Bagian Kedua Inventarisasi
Pasal 227
(1) Pengguna Barang melakukan inventarisasi barang milik daerah paling sedikit 1 (satu) kali dalam 5 (lima) tahun.
(2) Dalam hal barang milik daerah sebagaimana dimaksud pada ayat (1) berupa persediaan dan konstruksi dalam pengerjaan, inventarisasi dilakukan oleh Pengguna Barang setiap tahun.
(3) Pengguna Barang menyampaikan laporan hasil Inventarisasi sebagaimana dimaksud pada ayat (1) dan ayat (2) kepada Pengelola Barang paling lama 3 (tiga) bulan setelah selesainya Inventarisasi.
Pasal 228
Pengelola Barang melakukan inventarisasi barang milik daerah berupa tanah dan/atau bangunan yang berada dalam penguasaannya paling sedikit
1 (satu) kali dalam 5 (lima) tahun.
Bagian Ketiga
Pelaporan
Pasal 229
(1) Kuasa Pengguna Barang harus menyusun laporan barang Kuasa Pengguna Semesteran dan laporan barang Kuasa Pengguna Tahunan
untuk disampaikan kepada Pengguna Barang. (2) Pengguna Barang menghimpun laporan barang Kuasa Pengguna
Semesteran dan Tahunan sebagaimana dimaksud pada ayat (1) sebagai
bahan penyusunan laporan barang Pengguna semesteran dan tahunan. (3) Laporan barang Pengguna sebagaimana dimaksud pada ayat (2)
digunakan sebagai bahan untuk menyusun neraca SKPD untuk disampaikan kepada Pengelola barang.
Pasal 230
(1) Pengelola Barang harus menyusun laporan barang Pengelola semesteran dan laporan barang Pengelola tahunan.
(2) Pengelola Barang harus menghimpun laporan barang Pengguna semesteran dan laporan barang Pengguna tahunan sebagaimana dimaksud dalam Pasal 229 ayat (2) serta laporan barang Pengelola
sebagaimana dimaksud pada ayat (1) sebagai bahan penyusunan laporan barang milik daerah.
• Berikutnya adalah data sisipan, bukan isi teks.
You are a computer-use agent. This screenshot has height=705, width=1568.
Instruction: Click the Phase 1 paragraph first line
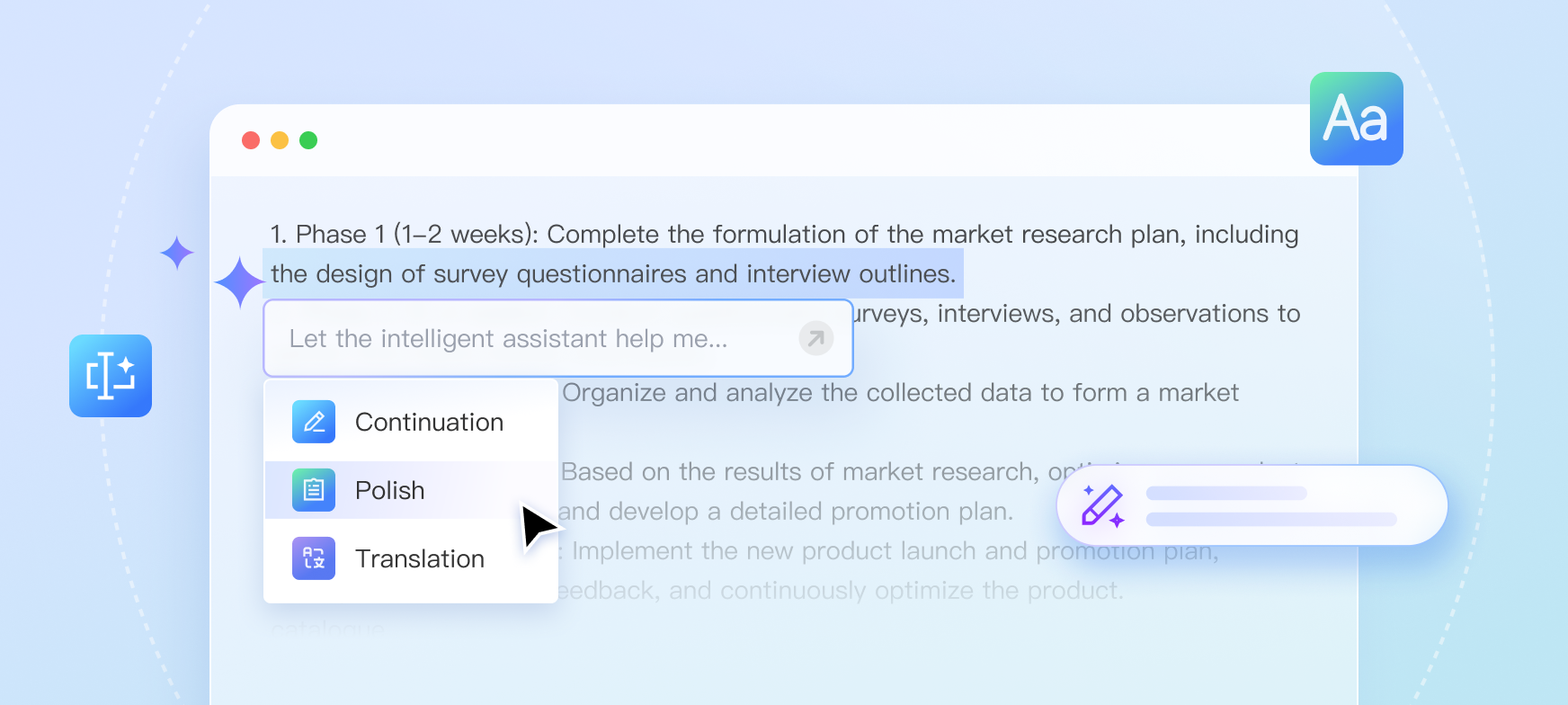click(784, 235)
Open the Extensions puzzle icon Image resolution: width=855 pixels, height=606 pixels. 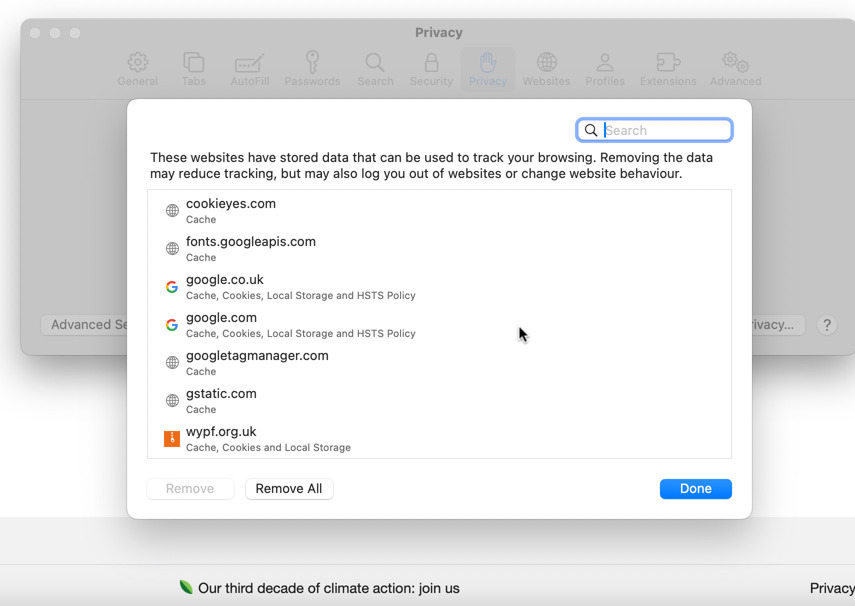pyautogui.click(x=667, y=63)
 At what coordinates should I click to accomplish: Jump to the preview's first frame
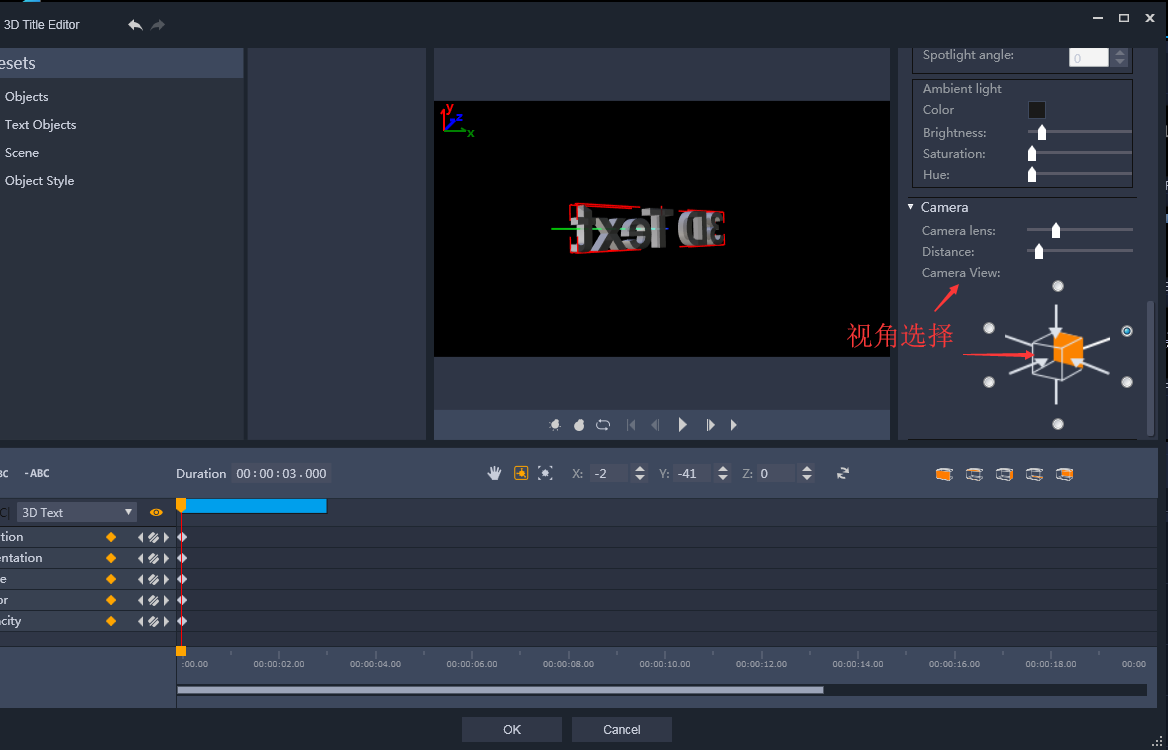[631, 425]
(3) Laporan barang milik daerah sebagaimana dimaksud pada ayat (2) digunakan sebagai bahan untuk menyusun neraca pemerintah daerah.
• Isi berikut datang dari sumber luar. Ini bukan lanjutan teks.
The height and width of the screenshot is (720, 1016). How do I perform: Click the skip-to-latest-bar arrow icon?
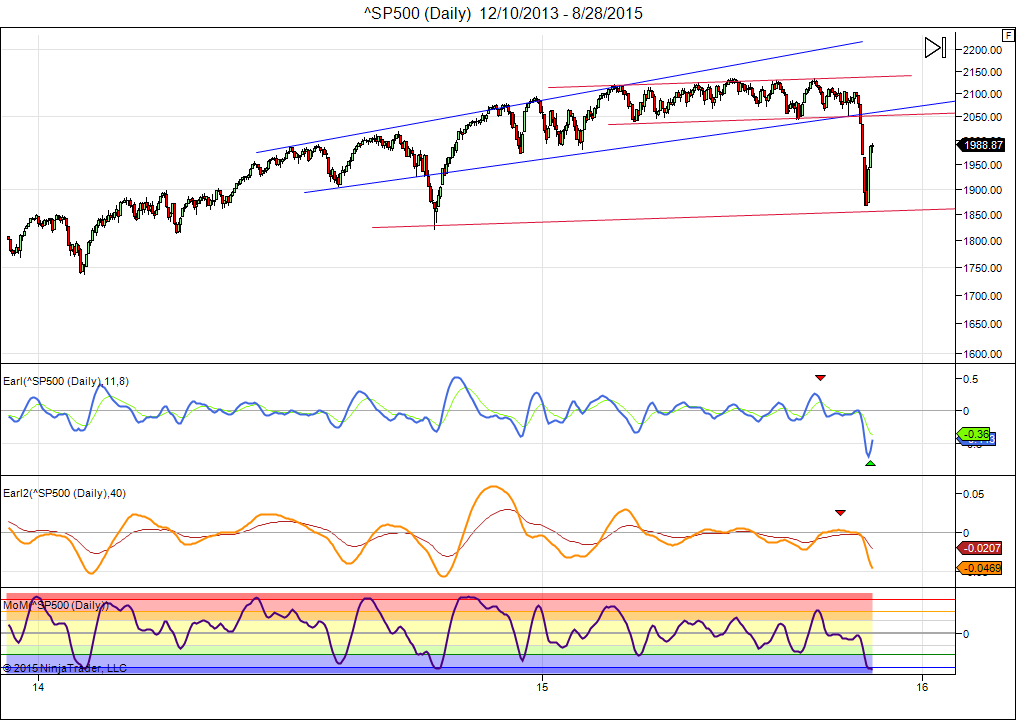point(935,47)
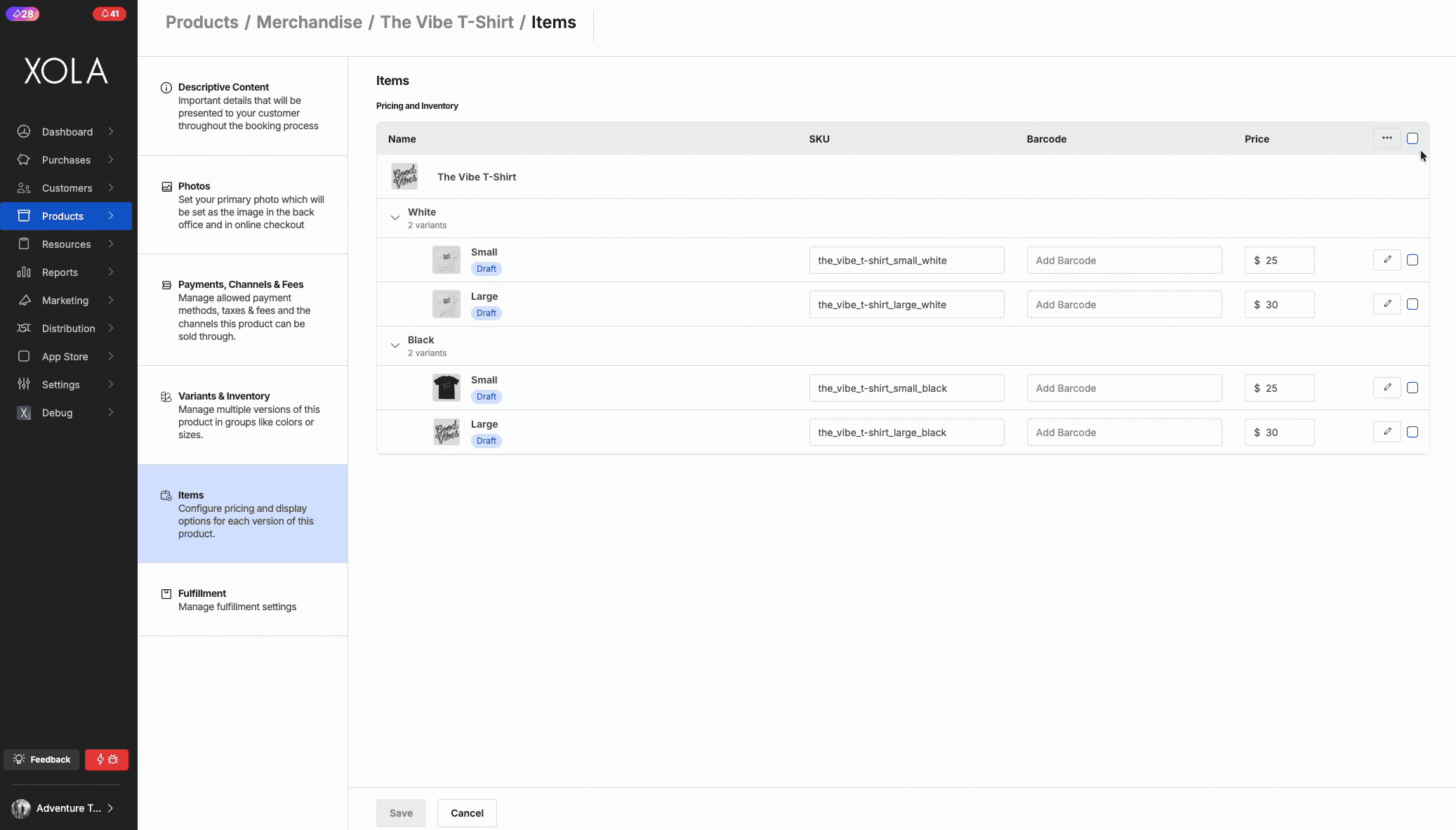The image size is (1456, 830).
Task: Click the Add Barcode field for Small White
Action: (1124, 260)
BAB XIV PENGAWASAN DAN PENGENDALIAN
Pasal 231
Pegawasan dan pengendalian pengelolaan barang milik daerah dilakukan oleh:
a. Pengguna Barang melalui pemantauan dan penertiban; dan/atau b. Pengelola Barang melalui pemantauan dan investigasi.
Pasal 232
(1) Pengguna Barang melakukan pemantauan dan penertiban terhadap
penggunaan, pemanfaatan, pemindahtanganan, penatausahaan, pemeliharaan, dan pengamanan barang milik daerah yang berada di
dalam penguasaannya. (2) Pelaksanaan pemantauan dan penertiban sebagaimana dimaksud pada ayat
(1) untuk Unit Kerja SKPD dilaksanakan oleh Kuasa Pengguna Barang.
(3) Pengguna Barang dan Kuasa Pengguna Barang dapat meminta aparat pengawasan intern pemerintah untuk melakukan audit tindak lanjut hasil pemantauan dan penertiban sebagaimana dimaksud pada ayat (1)
dan ayat (2). (4) Pengguna Barang dan Kuasa Pengguna Barang menindaklanjuti hasil
audit sebagaimana dimaksud pada ayat (3) sesuai dengan ketentuan peraturan perundang-undangan.
Pasal 233
(1) Pengelola Barang melakukan pemantauan dan investigasi atas pelaksanaan penggunaan, pemanfaatan, dan pemindahtanganan barang milik daerah, dalam rangka penertiban penggunaan, pemanfaatan, dan
pemindahtanganan barang milik daerah sesuai dengan ketentuan peraturan perundang-undangan.
(2) Pemantauan dan investigasi sebagaimana dimaksud pada ayat (1) dapat
ditindaklanjuti oleh Pengelola Barang dengan meminta aparat pengawasan intern pemerintah untuk melakukan audit atas
pelaksanaan Penggunaan, pemanfaatan, dan pemindahtanganan barang milik daerah.
(3) Hasil audit sebagaimana dimaksud pada ayat (2) disampaikan kepada
Pengelola Barang untuk ditindaklanjuti sesuai dengan ketentuan peraturan perundang-undangan.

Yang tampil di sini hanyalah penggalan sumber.